This is the result of a chain of thought kicked off by reading "The fallacy of high level languages".
While I agree with many points made, it did start me thinking about how the debate about high and low level language is framed almost entirely in terms of the main developers. This is probably since most people in the debate are heavily involved in commercial software development. One of the great strengths of FLOSS development is the existence of the casual contributor, the person who submits a fix to an bug they find personally annoying or such. They often are more interested in using the program than developing it, but they have the skills to make the occasional contribution.
Consequently, ease of contribution is a factor that is worth considering, and, based on my personal experience, the easier it is to get up to speed on the code around the problem, the more likely I am to write and submit a patch. Expressive, compact code is easier for me to get my head around, and thus easier for me to contribute to.
Of course, expressive code is only partly function of language choice, often being more a matter of developer discipline (nothing can save one from writing crap code, after all).

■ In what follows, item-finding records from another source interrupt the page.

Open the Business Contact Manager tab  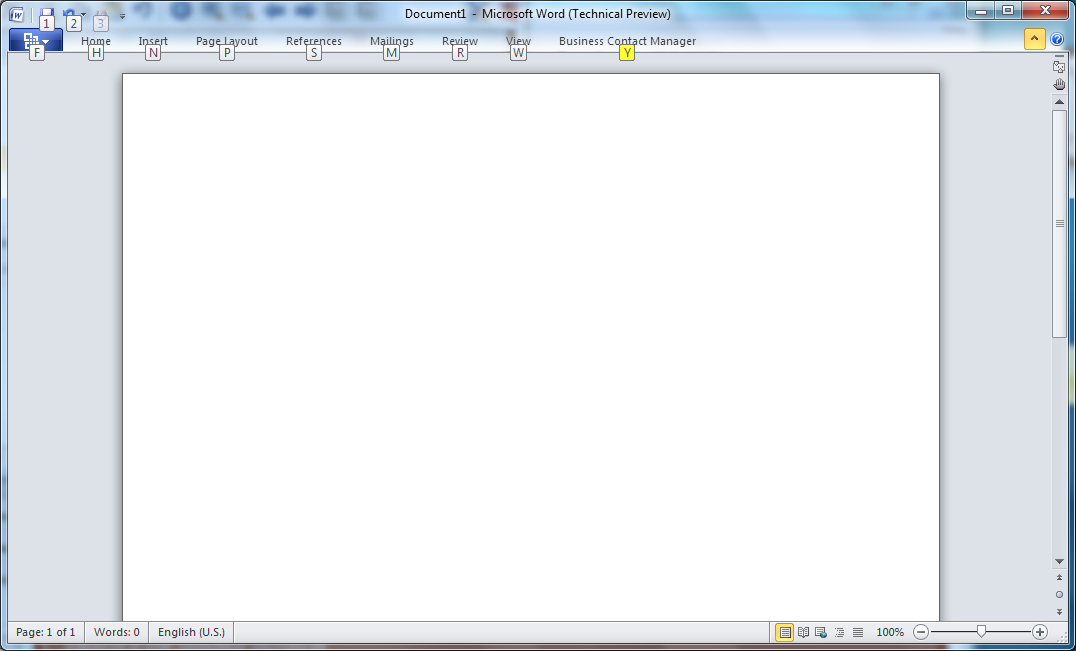coord(627,41)
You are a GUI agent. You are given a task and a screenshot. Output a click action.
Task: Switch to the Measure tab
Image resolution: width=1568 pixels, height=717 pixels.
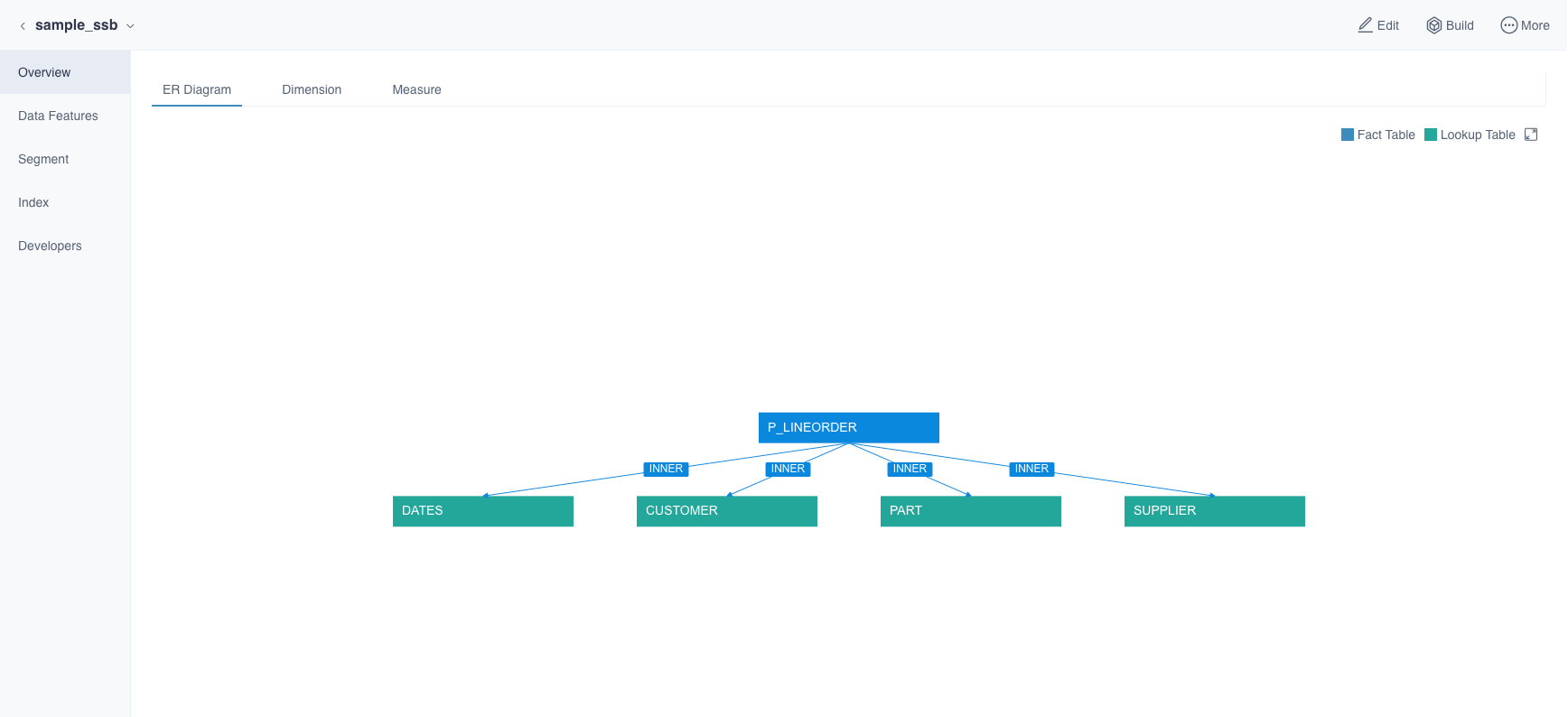tap(416, 89)
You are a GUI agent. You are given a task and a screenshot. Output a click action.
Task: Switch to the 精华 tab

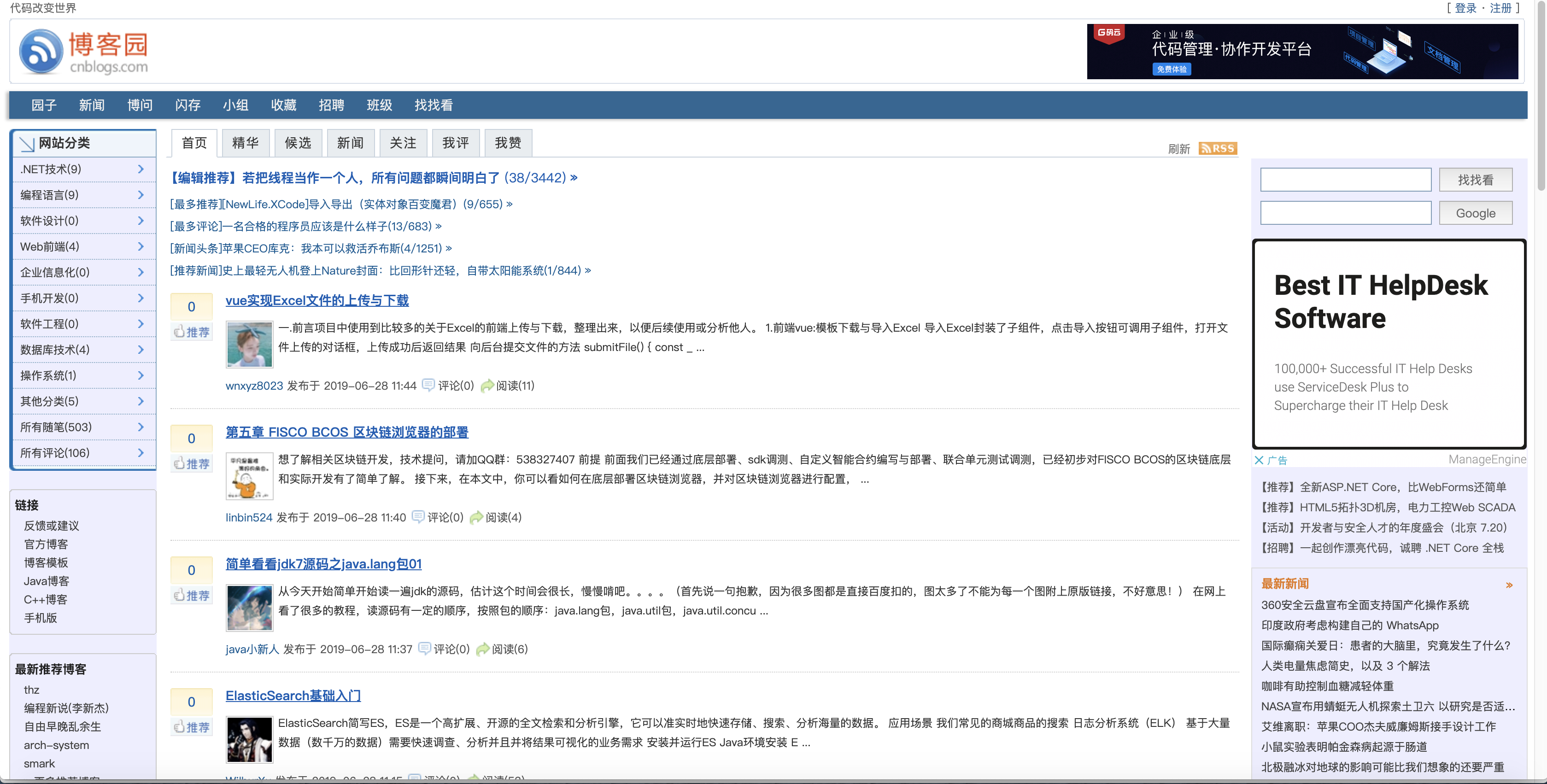click(245, 143)
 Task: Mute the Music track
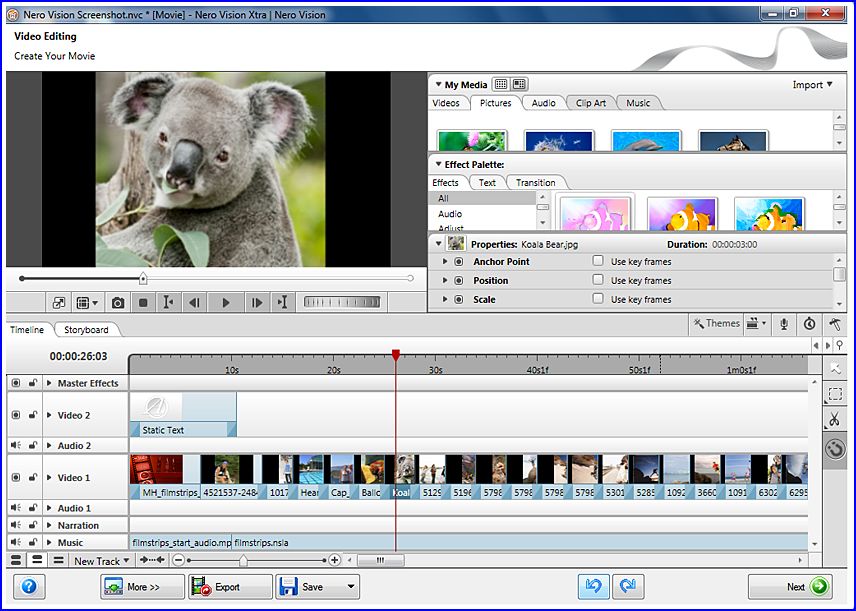16,542
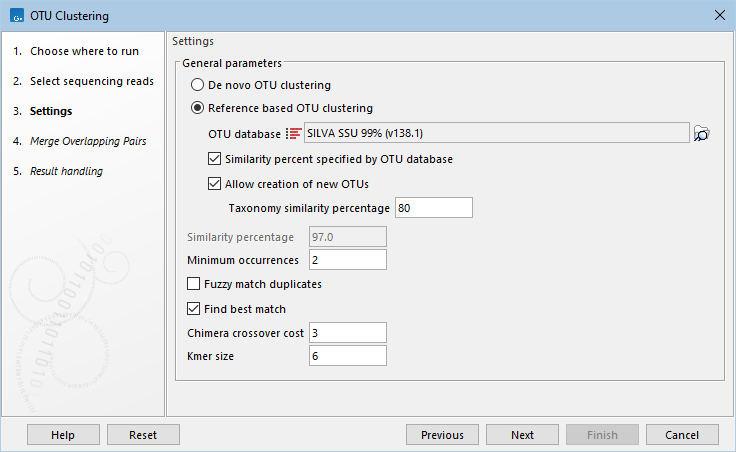Click the browse icon beside OTU database
This screenshot has height=452, width=736.
[x=702, y=134]
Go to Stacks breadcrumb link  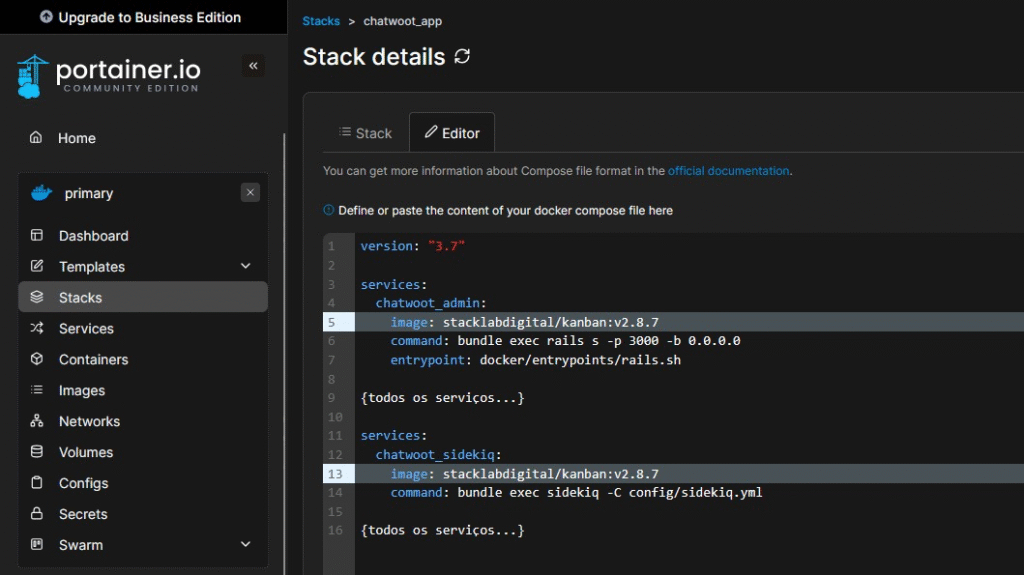(321, 21)
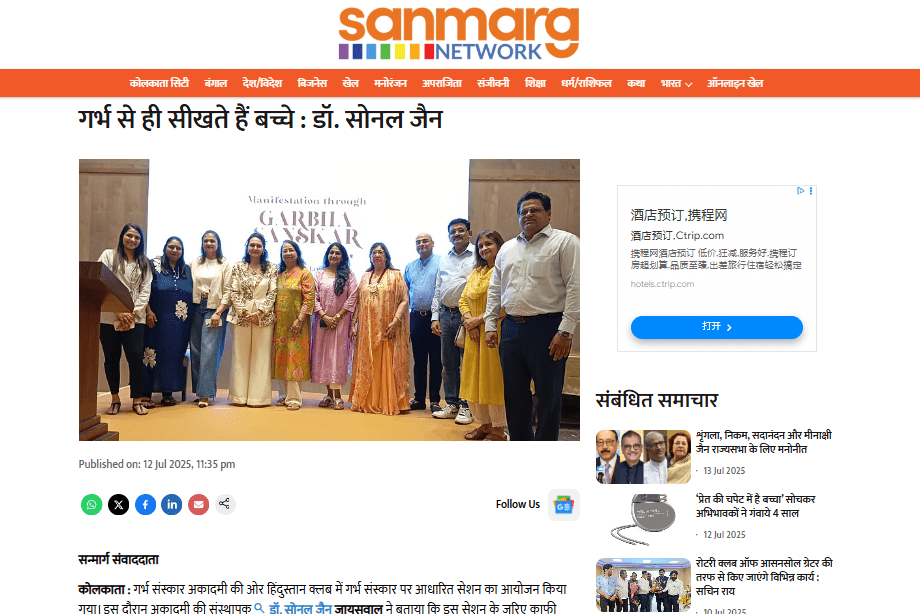Go to the बिजनेस section
The height and width of the screenshot is (614, 920).
point(312,83)
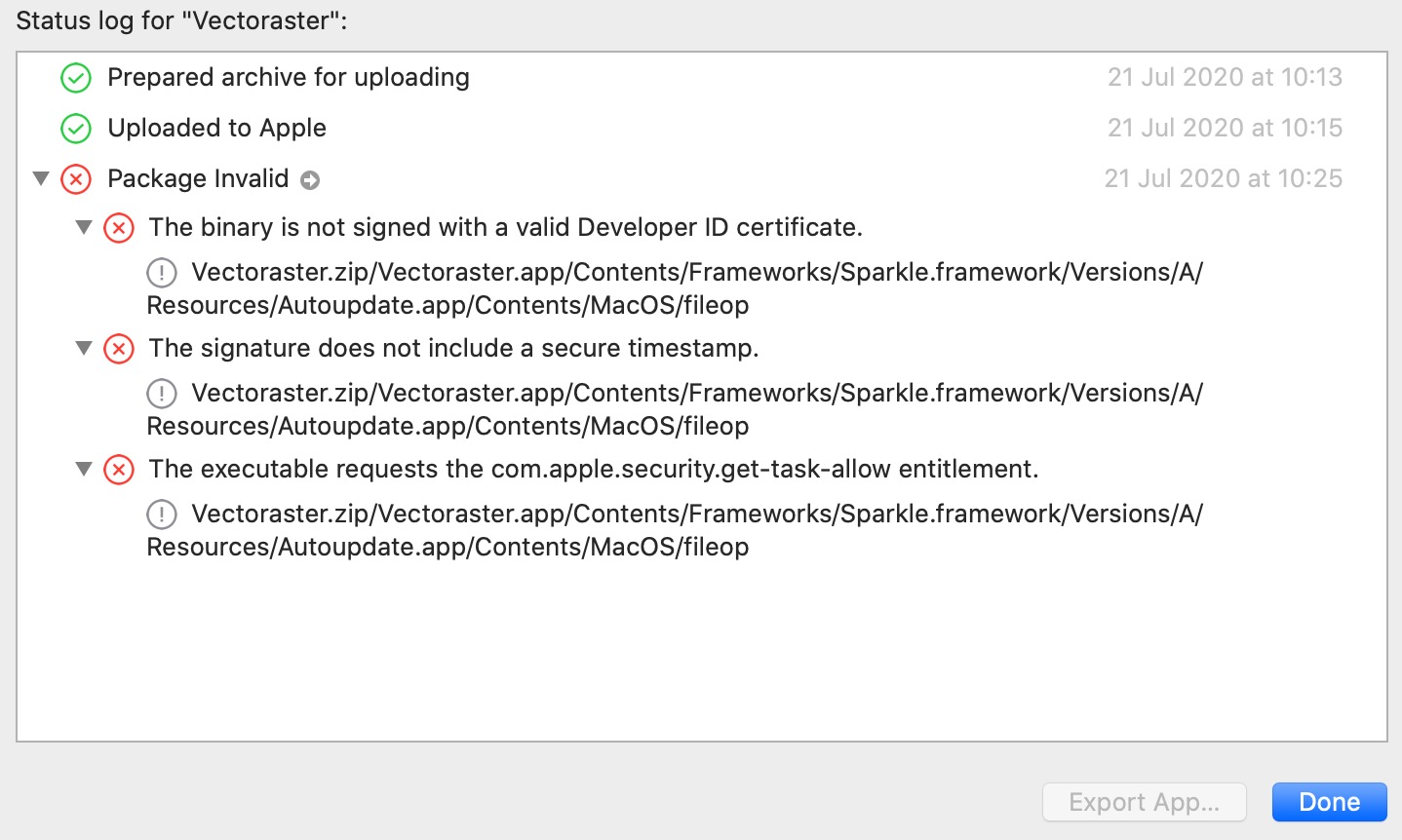This screenshot has height=840, width=1402.
Task: Click the Sparkle framework fileop path text
Action: 675,288
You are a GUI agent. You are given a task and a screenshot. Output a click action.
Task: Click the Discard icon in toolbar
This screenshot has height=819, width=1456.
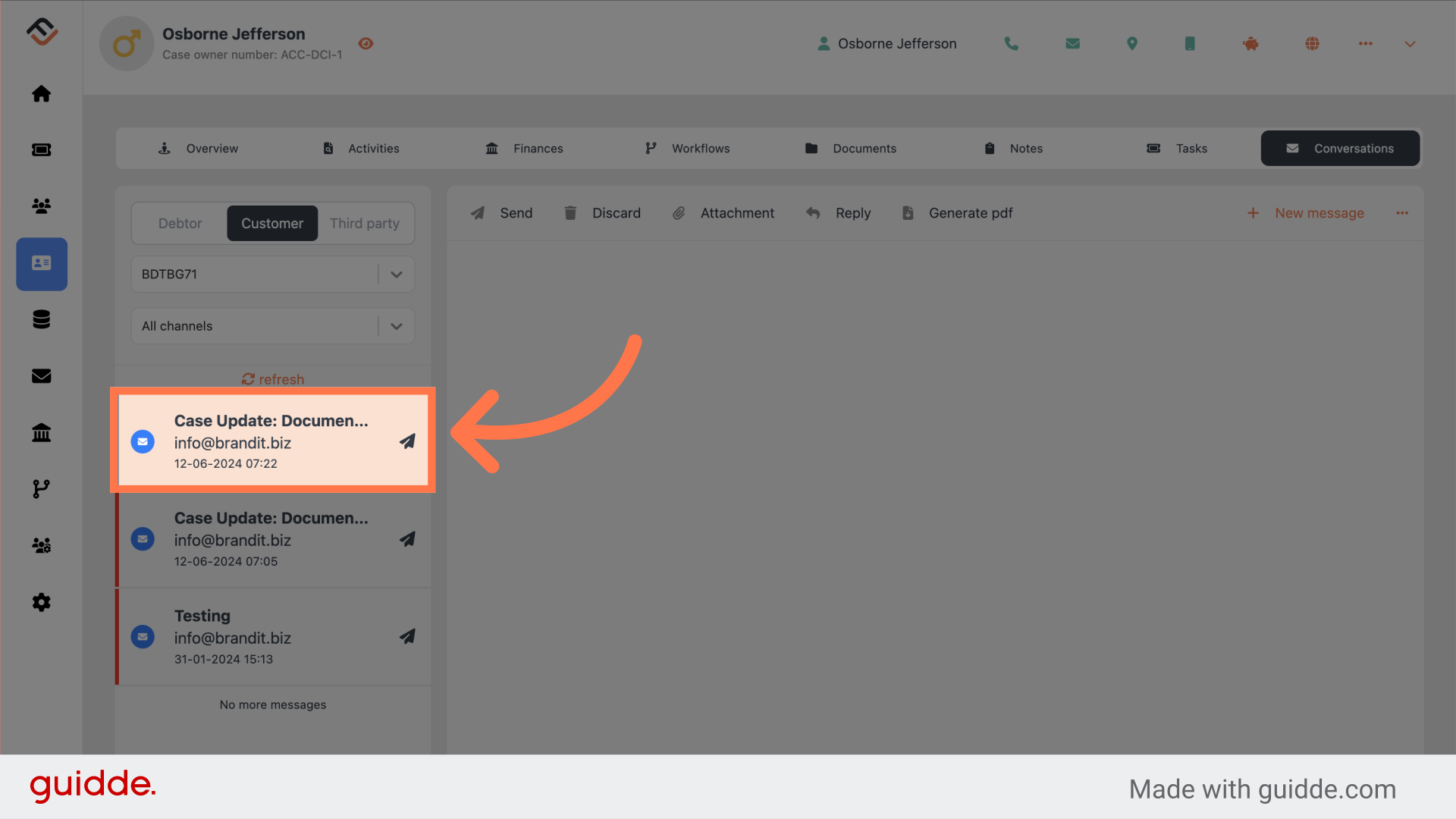point(571,212)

Compactness is just as important though. When dealing with a new codebase, the less I have to keep in my head in trying to follow the logic flow of the path of interest, the better. Here, language and library choices are important, and this is where high level languages can really shine.
Indeed, pretty much all of the arguments for the maintainability of code written in a high level language are much more relevant for casual contributers, who can't fall back on the sort of overview somebody who's worked extensively with the code base will have, than it is for the major developers.